ダブル・スイング・セオリー
先日、哲学者吉川宗男先生から、ご著書『文化摩擦解消のいとぐち: 異文化間コミュニケーション』という本をいただきました。本書では先生が考案された「ダブル・スイング・セオリー」が解説されています。
ダブル・スイング・セオリーとは、大まかにいえば異文化間コミュニケーションの枠組みで、象徴として「∞」の記号が用いられています。
∞の含意
コミュニケーションは、相手に同化することでも、相手を同化させることでもありません。その意味合いで「○」ではありません。白黒をつける二者択一「◑」でも、自分は自分、相手は相手とする非干渉「○○」でもありません。太極図「☯」のように融合を図るわけでもありません。弁証法的に第三の解を導こうということでもありません(正反合のイメージを図にすると「∴」でしょうか)。
吉川先生は「∞」の着想を哲学者マルティン・ブーバーから得たと書かれています。ブーバーの思想は対話の哲学として知られていて、自分(〈われ〉)は、自分と向き合っている他者(〈なんじ〉)との関係から生まれてくるという立場です。代表的著作『我と汝』から象徴的な文章を引用しましょう。

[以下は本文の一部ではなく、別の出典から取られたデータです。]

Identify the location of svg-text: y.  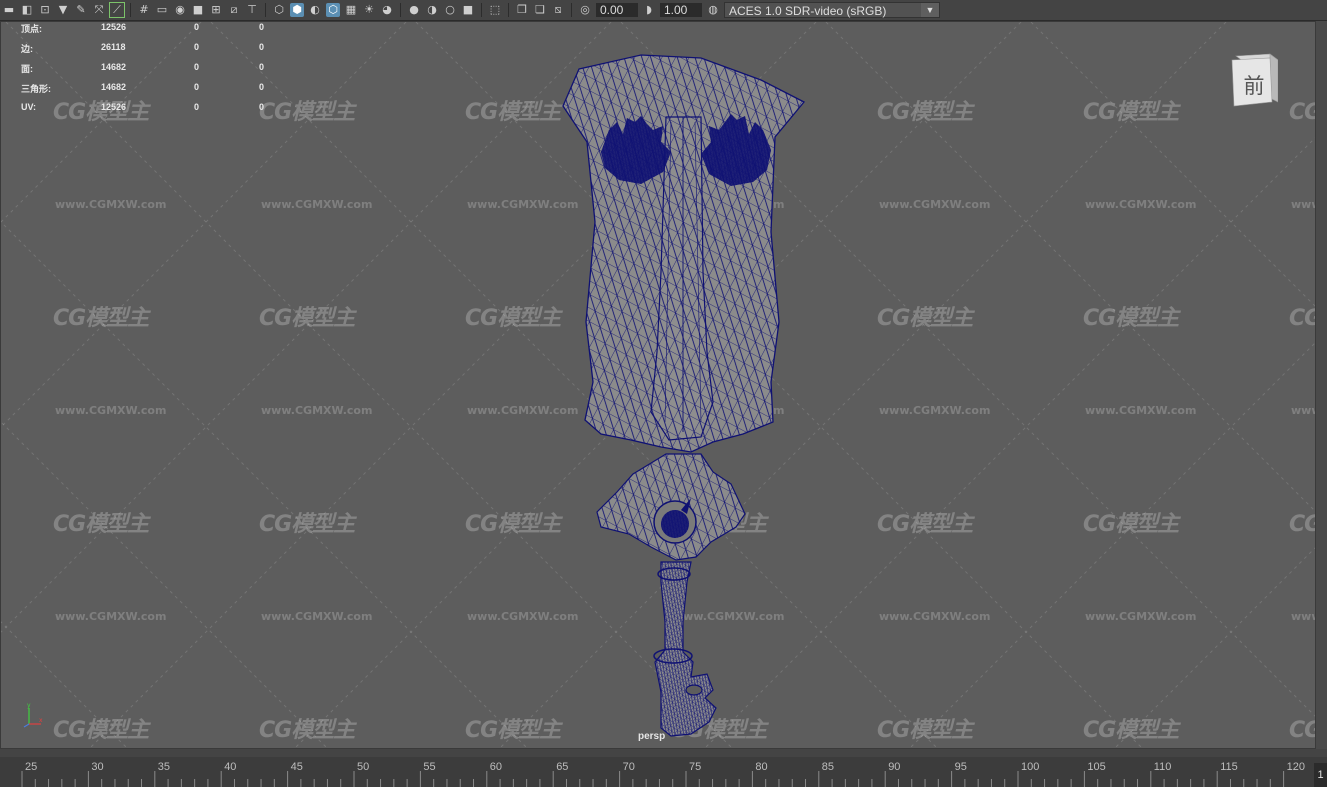
(29, 706).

人間は〈なんじ〉に接して〈われ〉となる。向かい合う相手は現われて、消えてゆく。関係の出来事が集っては、散ってゆく。こうした変化の中で、なん度も成長しながらも、つねに同一のままの相手である〈われ〉の意識が、しだいに明らかになってくる。 (P39)

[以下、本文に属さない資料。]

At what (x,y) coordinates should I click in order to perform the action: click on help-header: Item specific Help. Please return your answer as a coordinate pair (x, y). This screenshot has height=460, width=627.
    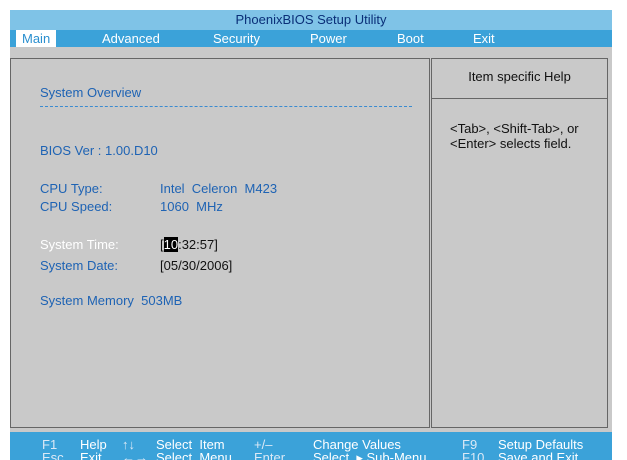
    Looking at the image, I should click on (520, 79).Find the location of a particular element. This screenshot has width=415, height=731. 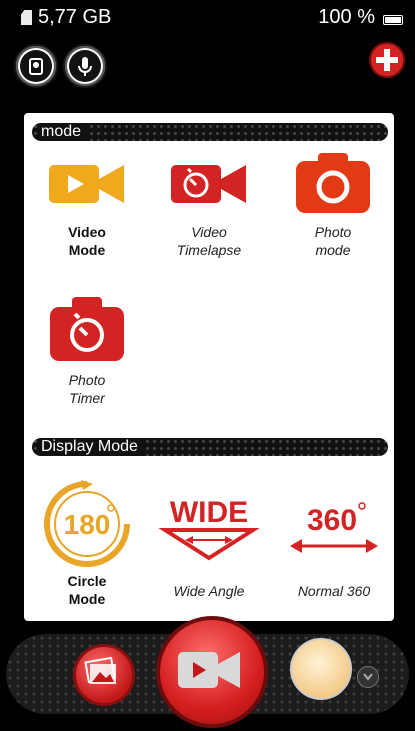

expand-button is located at coordinates (368, 677).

〈われ〉は単独では存在せず、〈なんじ〉との関係として顕れます。「∞」は自分と相手との関係性を表すと同時に、関係性そのものが自分であることを示しています。自分をよく説明するためには相手をよく理解する必要があります。同時に、相手をよく理解する営みは自分の理解を深めます。
異文化遭遇クリエイティブ・プロセス
近著『出会いを哲学する』で紹介されていた「異文化遭遇クリエイティブ・プロセス」を「∞」に関連づけると「ダブル・スイング」のイメージが湧きます。

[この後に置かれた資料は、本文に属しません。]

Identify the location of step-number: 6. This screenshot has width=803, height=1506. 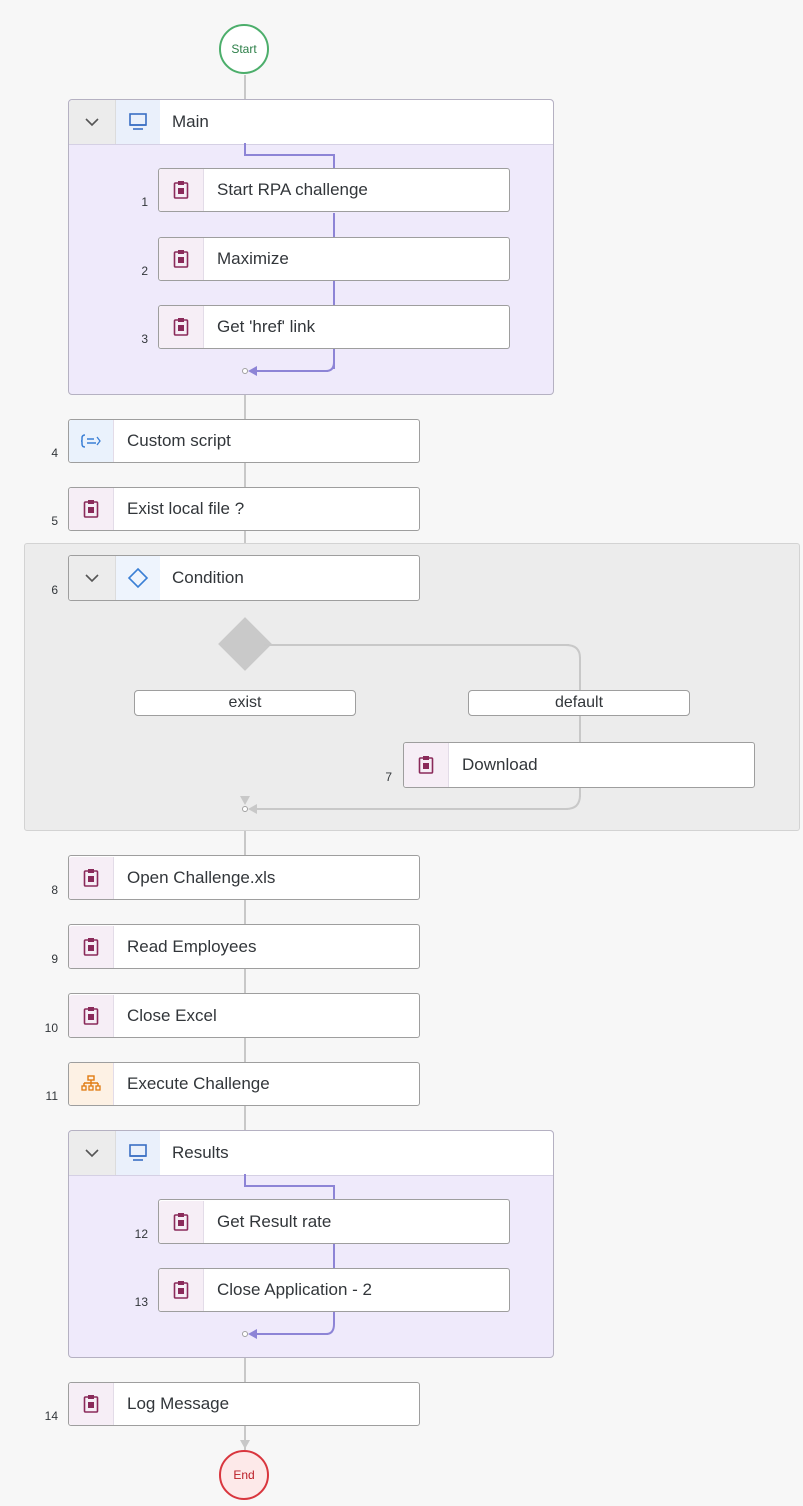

- [Ah!] 出会い・ハネムーンの段階。互いの「違い」が新鮮で魅力的に感じられる。
- [Ah↓] 失望の段階。魅力的だった「違い」が「間違い」に感じられる。
- [Aha!] 気づき・発見の段階。違いや共通性を互いに認め合えるようになる。
- [Ahaha!] 新価値創造の段階。枠に囚われていた自分を「Ahaha!」と笑えるほど、心にゆとりが出ている。
異文化遭遇クリエイティブ・プロセス – *ListFreak
プロセスは∞の左端から[Ah!]と左上の山に上るものの、[Ah↓]と右下へ下ってしまいます。しかし[Aha!]で右端をぐっと上り、[Ahaha!]と左下へと滑り降りて一周します。
吉川先生はダブル・スイング・セオリーを、いってみれば「ものの見方」へと拡張して「メビウス理論」と命名しています。
わたしの理解ではこんな感じです。我と彼、個人と組織、利益と倫理など、対立する概念をとりあえず∞の2つの輪に入れてしまう。そしてそれらを、「ダブル・スイング」している系として理解してみる。たとえば〈個人〉と〈組織〉を∞でくるむ。互いが互いを必要とする存在と捉えた上で、自分の主張を相手の立場から考える。それをまた自分の立場で考え直す。
輪でくるまれているがゆえに、両者は離れません。しかし輪がねじれているがゆえに、一緒にもなりません。そういった両者の「間」がつくり出す「場」を、まるごと理解する。そんな懐の広さを感じる理論です。
メビウスのメガネ
先日久しぶりに講義を拝聴してハッとしたのは、弁証法的な発想との違いを述べられていた部分です。「正」と「反」と並べると、つい「合」を期待してしまいますが、私の理解では、メビウス理論はかならずしも第三の解をひねり出すことを目的としていません。つい急いで解を求める性向にあらためて気づかされました。
逆説的ながら、よくよく理解を深めることでものの見方が変われば、自然と解が見つかることが多いでしょう。問題そのものが変わる、ひいては解消することもあるでしょう。
メビウスの輪を一周すると同じ位置に戻らないように、上述のようなプロセスは、上から見ると∞を一周したように見えますが、横から見ると高い位置に上っているという解説がありました。ちょうどロープを∞の字を書きながら重ねていくようなもので、ダブル・スイングを重ねていくと視座が変わってきます。
先生はそのアプローチを「メビウスのメガネをかける」と表現しておられます。